翌朝、2人は長に言われたとおり蔦の茂る塔を探していた。

「すみません。蔦がよく茂っている塔はどこにあるのかしら」

「ああ、長の塔だね。それならこの道を真っ直ぐ行けば見えてくるよ」

「ありがとう」

 地上に住んでいる人々はサイたちに親切だった。ひょっとすれば彼らはオーディンの塔へ無闇に立ち入ろうとしなければ昨日のように敵対することはないのではないか、そう思ってしまうほどに地上の街は平穏だった。そしてその平穏は、シラたちのような魔術師たちがよそ者を追い返そうとする理由を浮き彫りにさせる。

「……あいつら、本当に塔が大切なんだな」

「そうね。……だからこそ話し合いが必要なんだわ」

 言われたとおりに進んでいくと、石造りの塔に混じり、緑色の建造物が見えてくる。街の中心部にそびえるオーディンの塔が良く見える場所に浮かぶそれは、数百年も昔に建てられたのか壁が見えなくなるほどの蔦に覆われている塔だった。

「あれ、だな」

「すごい……。屋根まで蔦で覆われてる。いったいどれだけの年月が経てばあんなことになるのかしら」

塔の側には小さな花壇があり、こぢんまりとはしているが色鮮やかな花が風に揺れていた。それを眺めるように塔の近くに佇む人影に、サイたちは思わず身構える。ローブを身に纏った魔術師――シラの姿があった。

「旅人。何故、長の塔にいるのだ」

「じいさんに呼ばれたからだよ」

「……長が?」

「ええ。話し合いに立ち会って欲しいと言われたの」

「ふん……」

 シラはそれきり言葉を返すことなく、ふわりとその場に浮かび上がる。ローブをはためかせながら塔の扉へと向かう彼を追いかけるように、サイたちの体も地面を離れ始めた。

「きゃあっ!?」

「うわっ……」

 塔の中へ招かれるように体はすいすいと空中を進んでいく。初めての感覚に戸惑う2人に対し、シラは表情を硬くしたまま一足先に中へと入っていった。

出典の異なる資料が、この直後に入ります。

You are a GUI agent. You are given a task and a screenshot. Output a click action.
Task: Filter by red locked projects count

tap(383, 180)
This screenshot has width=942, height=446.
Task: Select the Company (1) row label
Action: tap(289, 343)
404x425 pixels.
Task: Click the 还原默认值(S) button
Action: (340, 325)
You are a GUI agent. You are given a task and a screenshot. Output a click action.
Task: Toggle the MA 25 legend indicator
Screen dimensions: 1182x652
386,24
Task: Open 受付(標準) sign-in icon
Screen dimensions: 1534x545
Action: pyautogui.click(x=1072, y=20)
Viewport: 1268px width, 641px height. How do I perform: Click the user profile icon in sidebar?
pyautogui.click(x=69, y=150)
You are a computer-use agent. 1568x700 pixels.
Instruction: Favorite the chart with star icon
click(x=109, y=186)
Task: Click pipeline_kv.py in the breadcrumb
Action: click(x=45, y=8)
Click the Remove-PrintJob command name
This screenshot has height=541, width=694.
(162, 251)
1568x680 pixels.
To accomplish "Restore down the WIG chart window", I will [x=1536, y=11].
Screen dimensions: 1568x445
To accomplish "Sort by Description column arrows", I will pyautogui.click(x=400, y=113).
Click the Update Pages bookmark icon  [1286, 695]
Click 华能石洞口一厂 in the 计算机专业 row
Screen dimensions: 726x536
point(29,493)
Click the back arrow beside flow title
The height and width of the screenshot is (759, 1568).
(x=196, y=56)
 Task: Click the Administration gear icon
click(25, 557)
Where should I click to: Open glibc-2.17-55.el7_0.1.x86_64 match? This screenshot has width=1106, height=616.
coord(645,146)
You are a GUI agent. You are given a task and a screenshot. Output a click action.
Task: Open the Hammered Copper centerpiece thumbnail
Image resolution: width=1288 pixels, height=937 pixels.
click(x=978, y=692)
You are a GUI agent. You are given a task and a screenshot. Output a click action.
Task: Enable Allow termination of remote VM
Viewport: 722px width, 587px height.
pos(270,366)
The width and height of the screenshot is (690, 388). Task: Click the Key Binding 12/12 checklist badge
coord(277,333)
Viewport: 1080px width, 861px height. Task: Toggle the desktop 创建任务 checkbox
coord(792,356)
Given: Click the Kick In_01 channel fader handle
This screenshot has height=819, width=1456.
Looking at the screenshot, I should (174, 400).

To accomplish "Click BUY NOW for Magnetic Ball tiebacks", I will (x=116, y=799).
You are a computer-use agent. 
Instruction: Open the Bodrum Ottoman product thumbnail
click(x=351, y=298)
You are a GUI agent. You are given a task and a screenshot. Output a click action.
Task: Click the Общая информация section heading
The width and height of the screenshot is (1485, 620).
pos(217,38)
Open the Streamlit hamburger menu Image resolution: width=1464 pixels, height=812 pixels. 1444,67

 蔦に覆われた古い塔、といった印象の外観とは裏腹に、内部はかなり綺麗な作りをしていた。柔らかなカーペットが敷かれた客間の中央には木製の大きなテーブルとそれを囲む椅子があり、中でも豪華なものに長が座っている。彼は3人が到着することを知っていたのか、読んでいた本をぱたりと閉じると彼らへ目線を向けた。

「よく来てくれた。さあ、座っておくれ」

「空を飛んだのはあんたの魔法か?」

「さよう。本来であれば空を飛べぬ者は塔に立ち入れぬのじゃ」

 閉じた本がひとりでに浮遊し、本棚へと戻っていく。食器棚からは人数分のティーカップが、キッチンからはクッキーの乗った皿とポットがふわふわと宙を泳ぎながらテーブルに集まってくる。夢の中にでもいるような不思議な光景だった。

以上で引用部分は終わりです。